Molecules emerging from VS selected for experimental validation. For positive hits the dissociation constant (K_d) are reported. For negative hits the type of interaction (aspecific, aggregation (*) or no binding (–) is reported.

#	ZINC code	Commercial Name	Interaction/Kd
1	ZINC03794794	Mitoxantrone dihydrochloride	1.2 ± 0.4 mM
2	ZINC03830246	Quinacrine dihydrochloride	1.4 ± 0.3 mM
3	ZINC01530861	Chloroquine diphosphate	4.7 ± 1.4 mM
4	ZINC18098320	Chlorhexidine	*
5	ZINC08101116	Gentamicin sulfate	Aspecific
6	ZINC22443609	Plerixafor	*
7	ZINC08214590	Kanamycin	–
8	ZINC14880004	Rolitetracycline	*
9	ZINC03872123	Clozapine	Aspecific
10	ZINC03830583	Clindamicin hydrochloride	–
11	ZINC00001547	Hydroxystilbamidine bismethanesulfonate	*
12	ZINC52981502	Netilmicin	Aspecific
13	ZINC08214681	Streptomycin	Aspecific
14	ZINC08214483	Amikacin	*
15	ZINC08214692	Tobramycin	Aspecific
16	ZINC00601274	Astemizole	*
17	ZINC03830924	Idabucirin hydrochloride	*
18	ZINC04097283	Lyncomicyn hydrochloride	–
19	ZINC04213094	Isoemetite	Aspecific

Fig. 4.

Molecules 1–3 bind to ¹⁵N labelled PHD_VC5HCH_NSD1. A) The chemical structures of the 3 hits. B) Superposition of ¹⁵N HSQC spectra of PHD_VC5HCH_NSD1 (0.13 mM, 20 mM phosphate buffer, pH 6.3, 0.15 M NaCl, T = 295 K) in the absence (in black) and in the presence (red) of twenty-fold excess of 1 (top), 2 (middle), and 3 (bottom).
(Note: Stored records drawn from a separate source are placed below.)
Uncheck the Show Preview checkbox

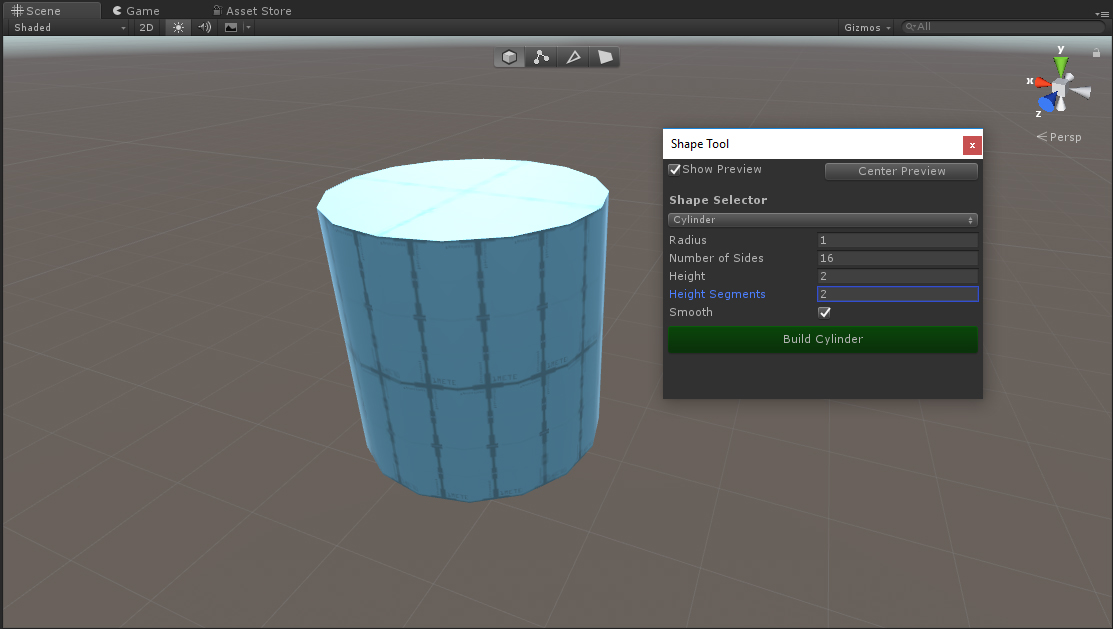click(675, 170)
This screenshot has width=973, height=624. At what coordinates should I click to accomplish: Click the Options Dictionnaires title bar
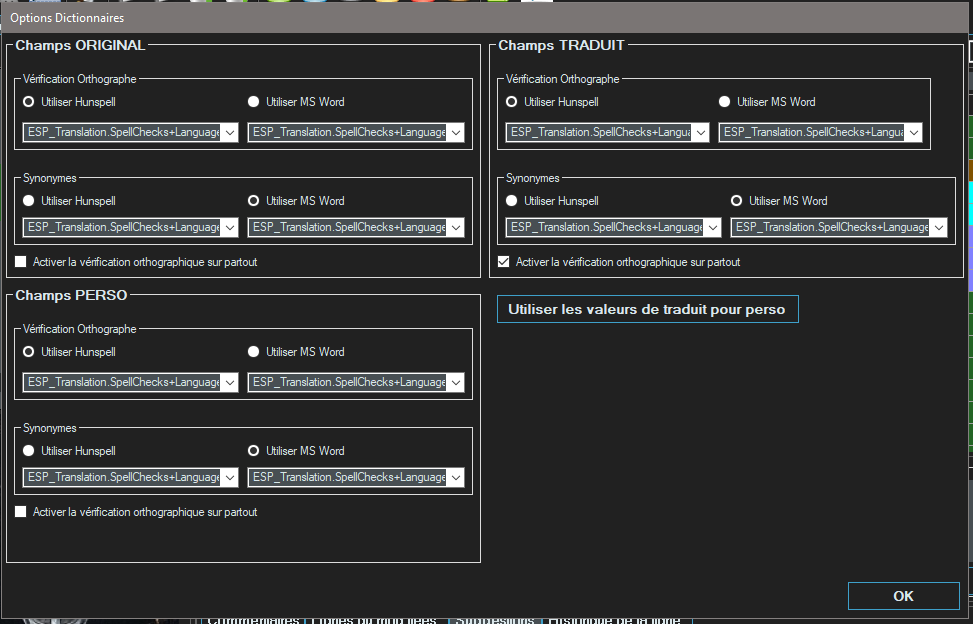pyautogui.click(x=400, y=18)
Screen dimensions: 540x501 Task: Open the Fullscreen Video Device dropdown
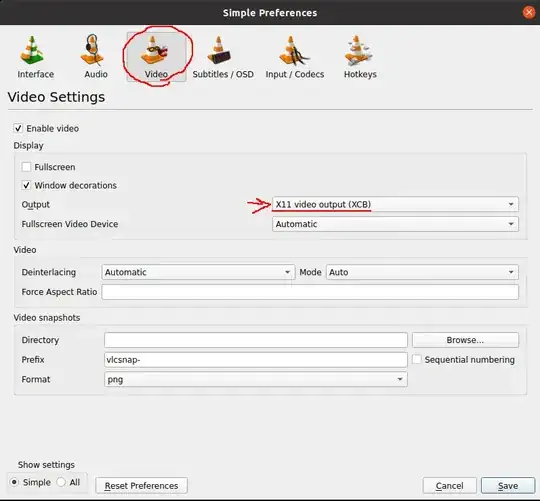coord(395,224)
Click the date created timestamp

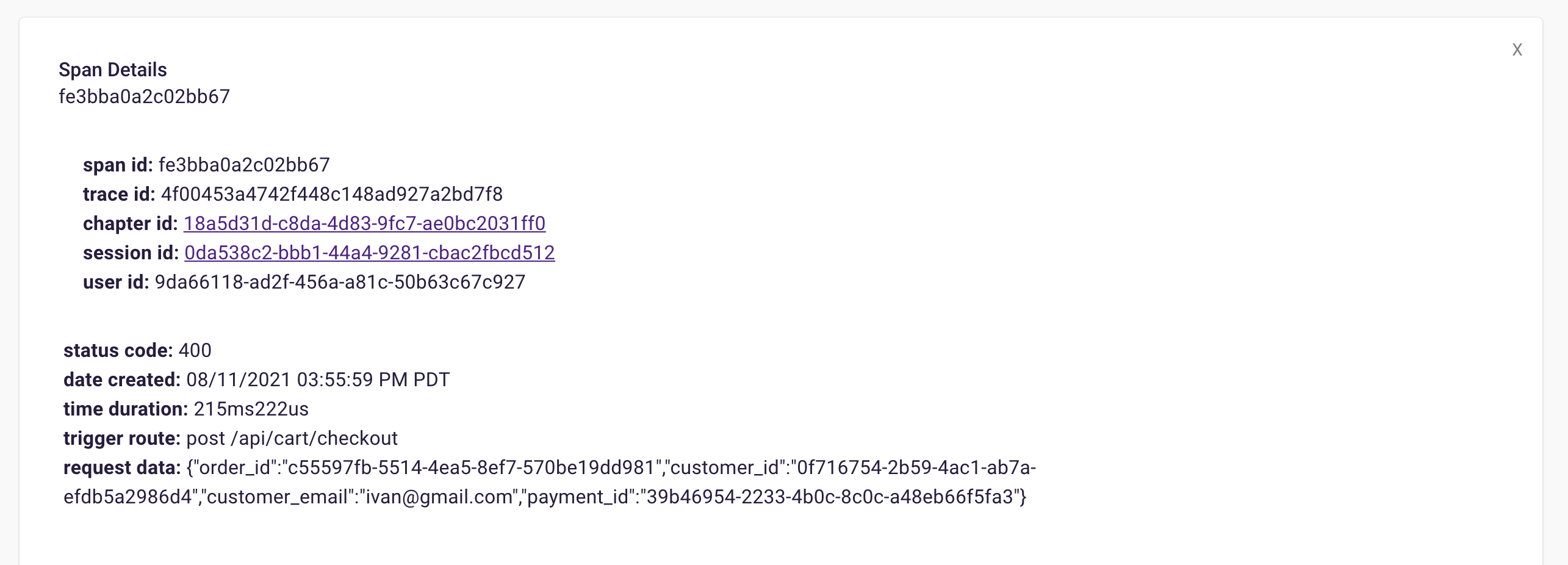click(x=317, y=380)
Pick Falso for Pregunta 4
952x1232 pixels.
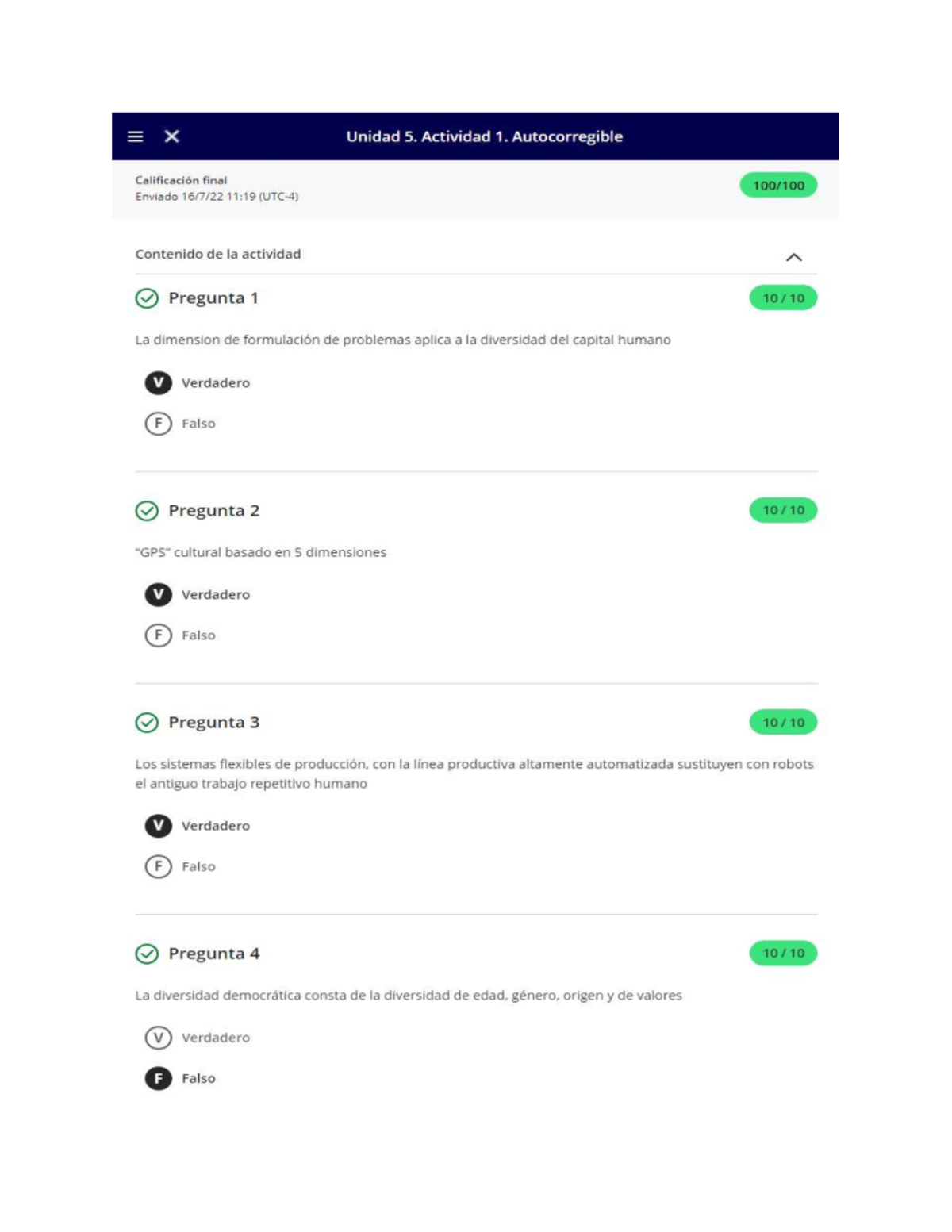click(x=158, y=1078)
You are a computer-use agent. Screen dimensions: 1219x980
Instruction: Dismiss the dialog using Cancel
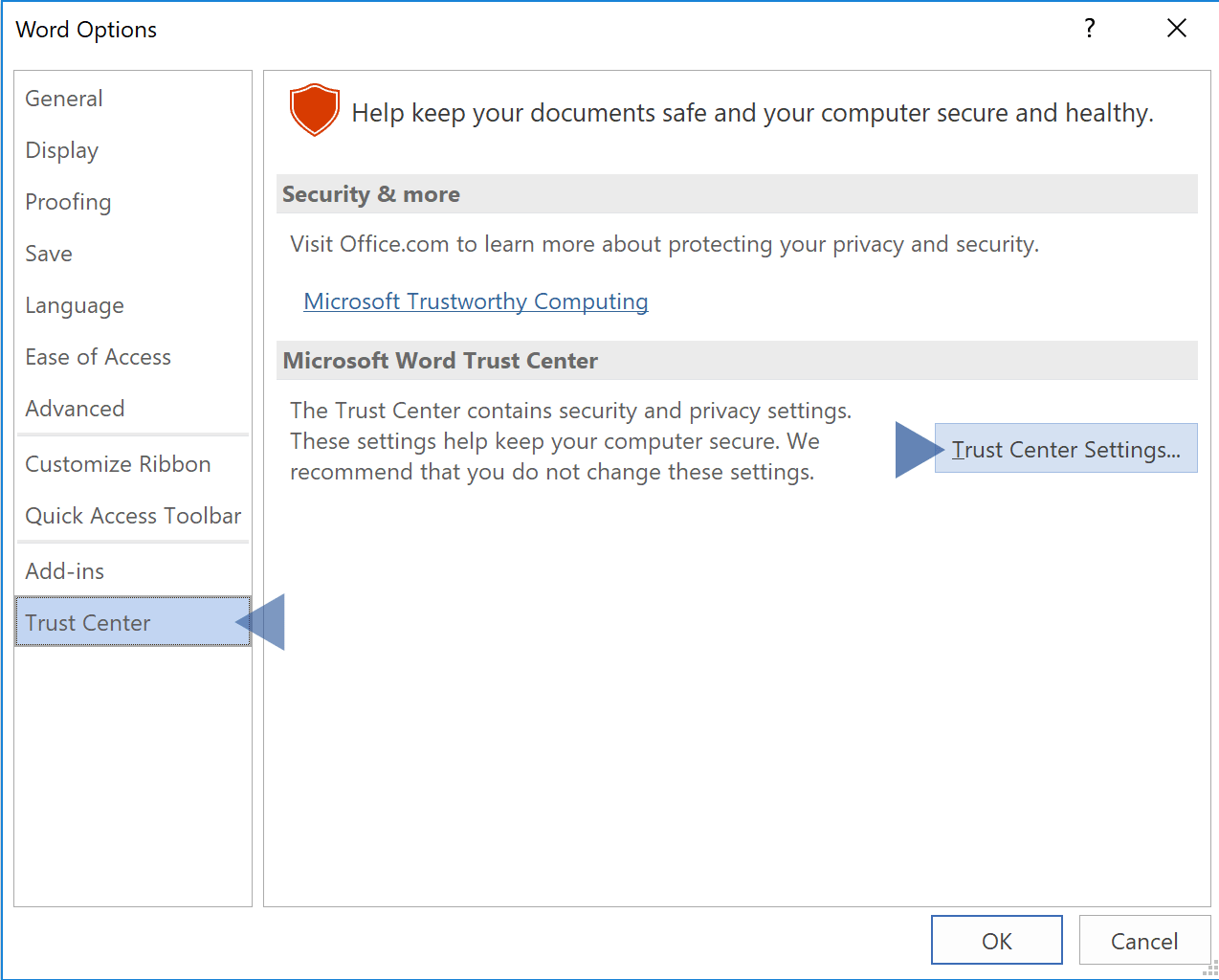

C) Plot of normalized chemical shift change versus concentration for selected residues, when 1 (top), 2 (middle) and 3 (bottom) are titrated into ¹⁵N-PHD_VC5HCH _NSD1. Dissociation constants were measured by fitting average CSP at each concentration of titrant. (For interpretation of the references to colour in this figure legend, the reader is referred to the web version of this article.)

Fig. 5.

Mapping of the ligands binding sites. A) Histograms showing chemical shift perturbations (CSPs) of ¹⁵N‐labeled PHD_VC5HCH_NSD1 amides (0.1 mM) upon addition of 20‐fold excess of 1 (top), 2 (middle), 3 (bottom). Missing residues are prolines. Green circles indicate residues whose amides resonances are not present in the free protein because of exchange with the solvent. Red triangles indicate residues whose amide resonances disappear upon ligand addition (C2146_NSD1, L2147_NSD1, N2148_NSD1, W2157_NSD1, E2158_NSD1 for 1 and L2147_NSD1 for 2). Residues with CSPs > avg + sd elicited by 1 (top), 2 (middle), 3 (bottom) (or disappearing upon ligand binding) are projected in cyan on B) their corresponding binding pose; on C) PHD_VC5HCH_NSD1 in complex with C2HR_Nizp1 (cartoon representation). Residues whose resonances were perturbed upon addition of C2HR_Nizp1 are shown in yellow. Residues affected by both the ligands and C2HR_Nzip1 are highlighted in magenta. (For interpretation of the references to colour in this figure legend, the reader is referred to the web version of this article.)

Fig. 6.

Ligands epitope mapping. A) Aromatic and aliphatic regions of the STD experiment performed on 1 (top), 2 (middle), 3 (bottom). Resonance assignments are indicated according to (B). On- and off-resonance spectra are shown in the lower and upper panels, respectively. B) Low (0% < STD% < 30%), medium (30% ≤ 8STD% < 70%), and high (STD% ≥ 870%) relative STD percentage are mapped with green, yellow, and red circles, respectively on the 2D chemical structure. ¹H assignments of 1–3 are summarized in Supplementary Table S3). (For interpretation of the references to colour in this figure legend, the reader is referred to the web version of this article.)

Fig. 7.

Binding pose of 1–3. A) Ligand Interaction diagram and B) binding pose of 1 (left), 2 (center) and 3 (right). Molecules and protein interacting residues are shown in orange and blue sticks, respectively. Hydrogen bond, salt bridge, π-stacking and hydrophobic interactions are shown with blue line, yellow, green and grey dot lines, respectively. (For interpretation of the references to colour in this figure legend, the reader is referred to the web version of this article.)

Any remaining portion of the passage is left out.